A mud-splattered figure lurched onto the road. Two more staggered onto the cracked asphalt. The trees behind were filled with the moving shadows of many more.
Helena began jogging up the road. Dragging the suitcases, he followed. He tried to keep up, but it was cumbersome trying to carry the shotgun and drag the suitcases along at the same time. The wheels were too small, the road too rough. The noise…
He looked behind. The zombies were following. They weren’t running. The lead-most creature was now level with the front of the bus. The next was a few yards behind. He watched it trip on one of the corpses and fall to the groun
d.
Carrying the cases, he ran as fast as he could. Helena stopped, ran back a pace, and grabbed a case from him.
“We can’t carry these and run,” she said.
“A little further,” he said. And after another hundred yards he stopped, flipping open the case. He looked down the road. The zombies were following, but the nearest was at least two hundred yards behind.
“We can run. They can’t,” he said. “Find the stuff that fits, put it in those bags.” He opened the other case. The shoes were too small, the slacks far too large, but with a belt they’d be better than the rags he was wearing. He stuffed the clothing into his pack, and then looked down the road. The zombies kept on.
“Ready?”
“Yeah.”
Jogging. Walking. Running. They kept it up long after the zombies were lost from view.
“I need a watch,” Helena said as she tugged on the blazer. “How far ahead are we? An hour? It’s like one of those problems I’d set the kids: if two humans run at eight miles an hour for one hour, and they are being chased by zombies who can stagger along at three miles an hour, how long will it be before they are eaten?”

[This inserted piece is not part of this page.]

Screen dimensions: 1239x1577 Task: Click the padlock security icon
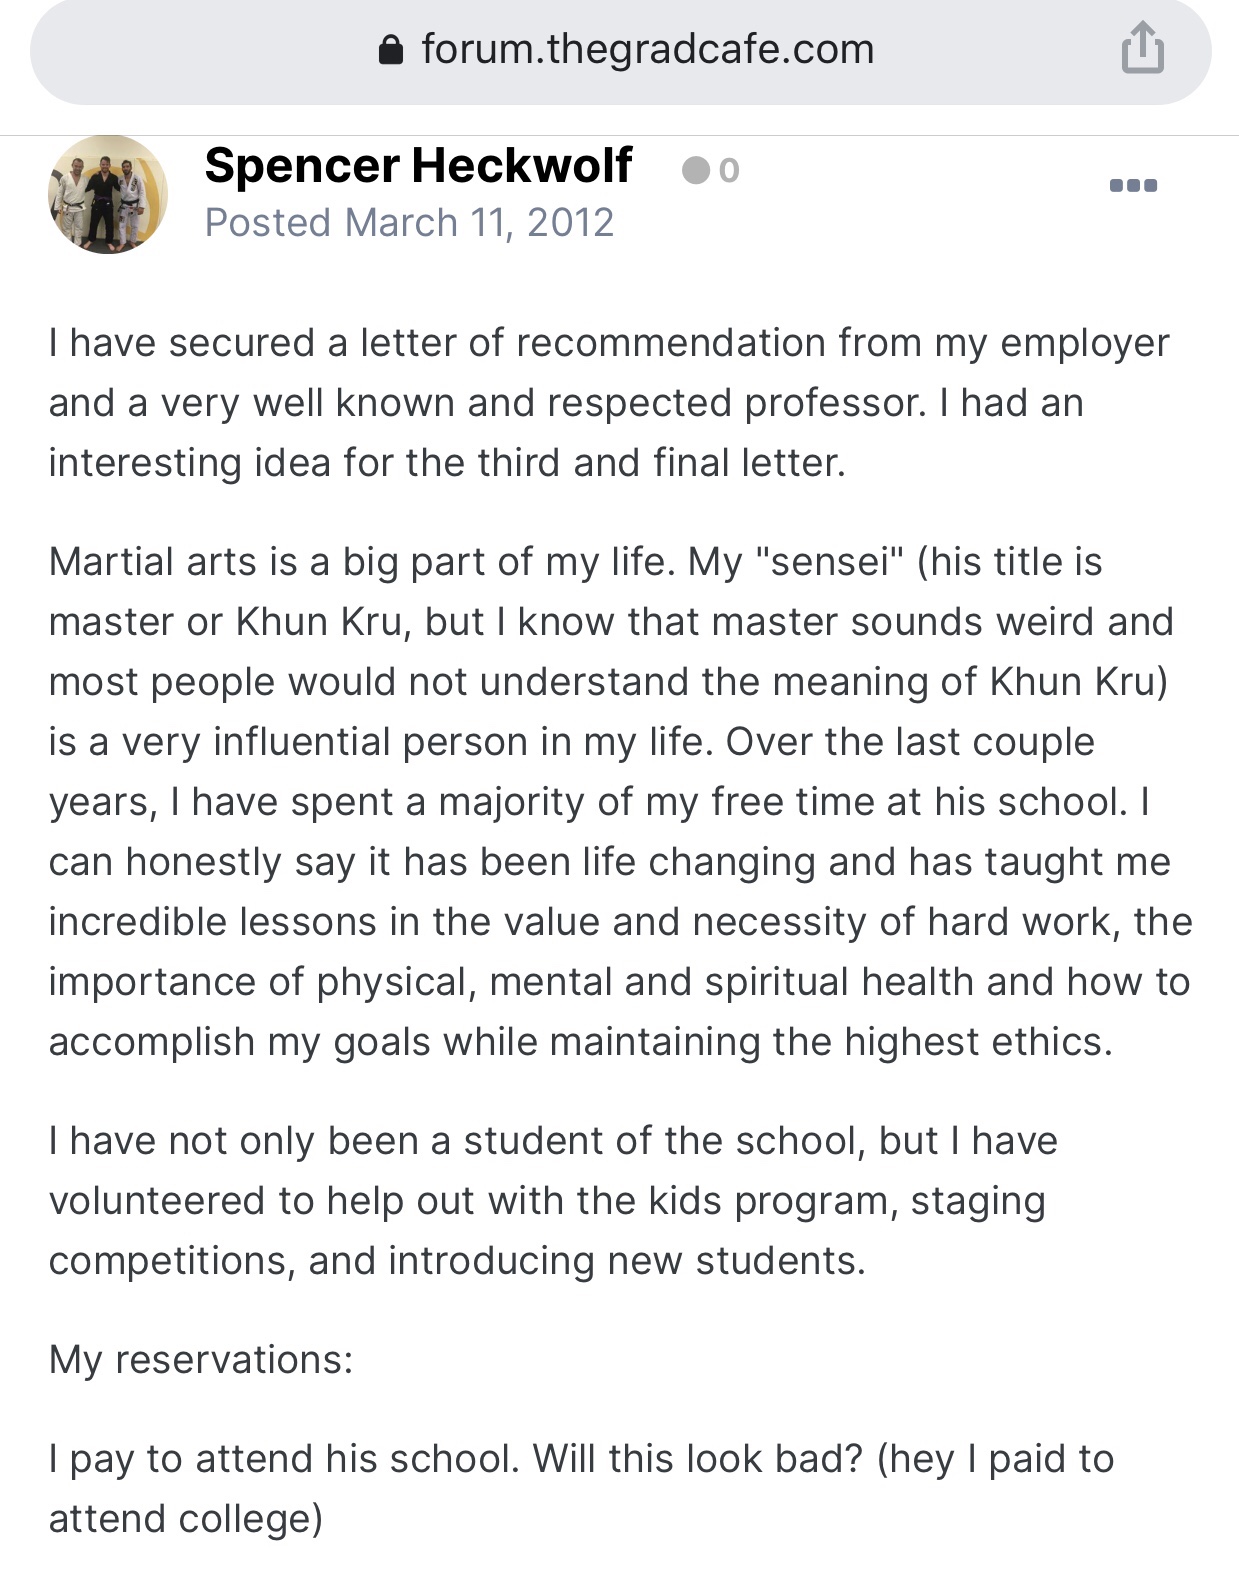[392, 50]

“I’d say their top speed was around five miles an hour, but they can’t keep it up,” Tom said. “Most of the time, I’d say one mile an hour. Maybe two.”
“So the question becomes how long they’ll keep going before they slow,” she said, kicking her soiled clothes into a pile. “Last night, the zombies which came to that house stopped. That was about a mile from the road, right? So we should be okay.”
“No.” They were on an incline, on a narrow road, still surrounded by trees beyond which were hills tall enough that he wondered if they were mountains. He doubted they’d managed anything close to eight miles an hour. Nor did he know for how long the zombies would follow them, and that was before thinking about any others which lay ahead. From Helena’s expression, she was thinking the exact same thing, so he said none of that. Instead, he asked, “What’s in those boxes?”
“The food?” She peeled back the lid. “Flapjacks, I think.” She picked one up by the corner and took a tentative nibble. “Wow.”